■ **Exercise description**:
Across the entries that follow, count the lines with the string "will" and reply with that count alone.

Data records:
● ● ●

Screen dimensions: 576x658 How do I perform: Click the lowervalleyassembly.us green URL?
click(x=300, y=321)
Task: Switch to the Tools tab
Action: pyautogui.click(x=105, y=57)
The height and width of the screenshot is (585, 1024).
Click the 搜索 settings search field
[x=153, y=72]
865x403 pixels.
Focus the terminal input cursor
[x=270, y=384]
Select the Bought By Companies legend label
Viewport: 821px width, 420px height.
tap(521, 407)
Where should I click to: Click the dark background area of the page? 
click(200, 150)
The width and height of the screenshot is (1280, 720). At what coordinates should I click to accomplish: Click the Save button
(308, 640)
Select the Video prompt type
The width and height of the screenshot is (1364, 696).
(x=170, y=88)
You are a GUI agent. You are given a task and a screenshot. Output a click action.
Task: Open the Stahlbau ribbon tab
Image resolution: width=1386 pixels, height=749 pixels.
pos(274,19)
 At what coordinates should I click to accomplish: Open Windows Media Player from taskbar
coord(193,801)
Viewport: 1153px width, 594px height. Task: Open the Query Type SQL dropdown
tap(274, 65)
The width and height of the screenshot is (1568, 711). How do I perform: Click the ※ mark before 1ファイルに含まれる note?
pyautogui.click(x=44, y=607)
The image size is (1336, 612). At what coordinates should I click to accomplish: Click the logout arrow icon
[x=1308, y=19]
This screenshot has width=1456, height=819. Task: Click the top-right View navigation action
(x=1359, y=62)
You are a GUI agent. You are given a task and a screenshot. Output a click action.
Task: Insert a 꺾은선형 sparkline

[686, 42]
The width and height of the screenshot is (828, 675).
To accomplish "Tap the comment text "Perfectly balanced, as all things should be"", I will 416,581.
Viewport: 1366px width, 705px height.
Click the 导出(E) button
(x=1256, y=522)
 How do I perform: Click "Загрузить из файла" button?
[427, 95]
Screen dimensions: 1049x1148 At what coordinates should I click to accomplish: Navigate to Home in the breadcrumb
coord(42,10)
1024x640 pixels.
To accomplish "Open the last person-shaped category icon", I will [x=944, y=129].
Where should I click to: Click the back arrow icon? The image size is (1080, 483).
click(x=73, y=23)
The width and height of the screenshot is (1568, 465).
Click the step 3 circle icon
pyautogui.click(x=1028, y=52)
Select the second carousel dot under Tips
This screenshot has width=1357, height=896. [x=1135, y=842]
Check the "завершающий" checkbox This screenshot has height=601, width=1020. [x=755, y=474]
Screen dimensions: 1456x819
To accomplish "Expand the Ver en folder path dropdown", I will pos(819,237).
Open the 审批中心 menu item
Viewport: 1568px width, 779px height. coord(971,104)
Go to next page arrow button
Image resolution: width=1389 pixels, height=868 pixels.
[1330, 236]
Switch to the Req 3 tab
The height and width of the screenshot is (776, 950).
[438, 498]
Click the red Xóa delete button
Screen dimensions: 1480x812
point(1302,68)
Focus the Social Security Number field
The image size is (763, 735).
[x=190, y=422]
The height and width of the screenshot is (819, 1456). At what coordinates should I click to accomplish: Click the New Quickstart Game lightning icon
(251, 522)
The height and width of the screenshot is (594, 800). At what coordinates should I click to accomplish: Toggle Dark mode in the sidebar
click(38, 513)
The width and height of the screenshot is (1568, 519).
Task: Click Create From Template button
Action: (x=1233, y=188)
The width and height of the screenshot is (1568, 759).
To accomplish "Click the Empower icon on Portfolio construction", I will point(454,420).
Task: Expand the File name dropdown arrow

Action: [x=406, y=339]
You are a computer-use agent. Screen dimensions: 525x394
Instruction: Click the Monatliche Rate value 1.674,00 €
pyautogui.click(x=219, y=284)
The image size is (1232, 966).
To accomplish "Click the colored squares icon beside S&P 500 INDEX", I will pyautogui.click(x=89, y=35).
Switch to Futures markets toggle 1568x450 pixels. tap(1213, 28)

● ● ●

■ **Result below**:
5